A biomedical engineering student explores how the brain processes speech syntax—and discovers the benefits of conducting research as an undergraduate.
In a laboratory at the University of Rochester’s Center for Advanced Brain Imaging & Neurophysiology (CABIN), Sophea Urbi Biswas ’24 pores over brain wave signals recorded from a person listening to an audiobook next door. Biswas, a senior biomedical engineering student from Bangladesh, is attempting to see if the syntactic features of the words and phrases the participant listens to are reflected in the waves picked up by the electroencephalography (EEG) cap they wear.
Biswas earned a Schwartz Discover Grant that allowed her to spend the summer in an immersive, full-time research experience to enhance her competitiveness for future fellowships and other advanced research opportunities. After taking a class on biosystems and circuits taught by Edmund Lalor, PhD, an associate professor in the Department of Biomedical Engineering and Department of Neuroscience and member of the Del Monte Institute for Neuroscience, they had a conversation about the research he conducts and the projects his lab was planning, and he invited her to join his research team.

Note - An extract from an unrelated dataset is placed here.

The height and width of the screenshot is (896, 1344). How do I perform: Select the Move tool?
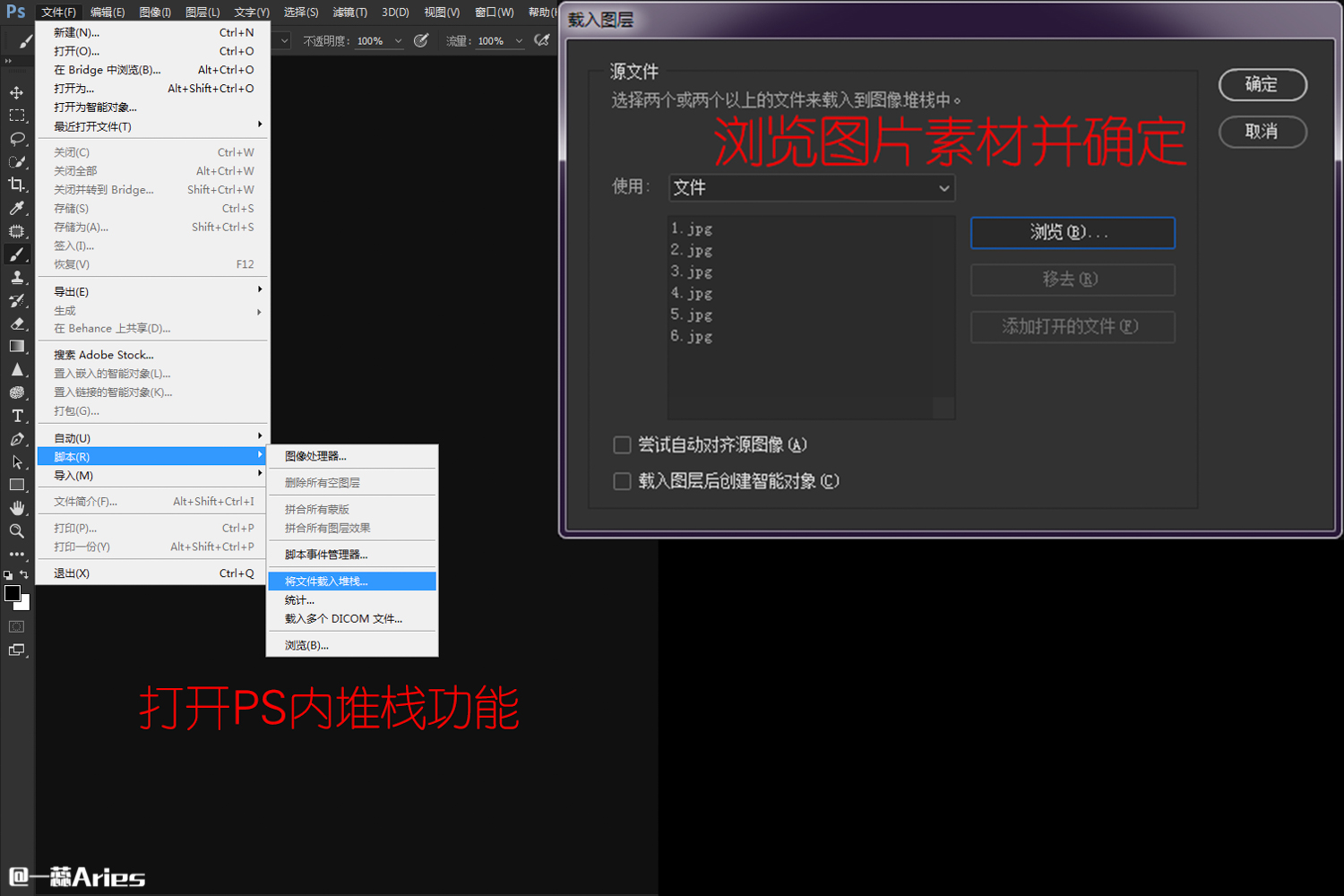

“I think the teams feels a lot of excitement taking on junior students who want to learn more,” says Lalor. “I like to provide undergraduate students the opportunity to experience research. It’s hard work, there are a lot of ups and downs and disappointing days, but it’s very gratifying when they get interested in it. And we’re helping to propel the next crop of graduate students, postdocs, and ultimately professors forward.”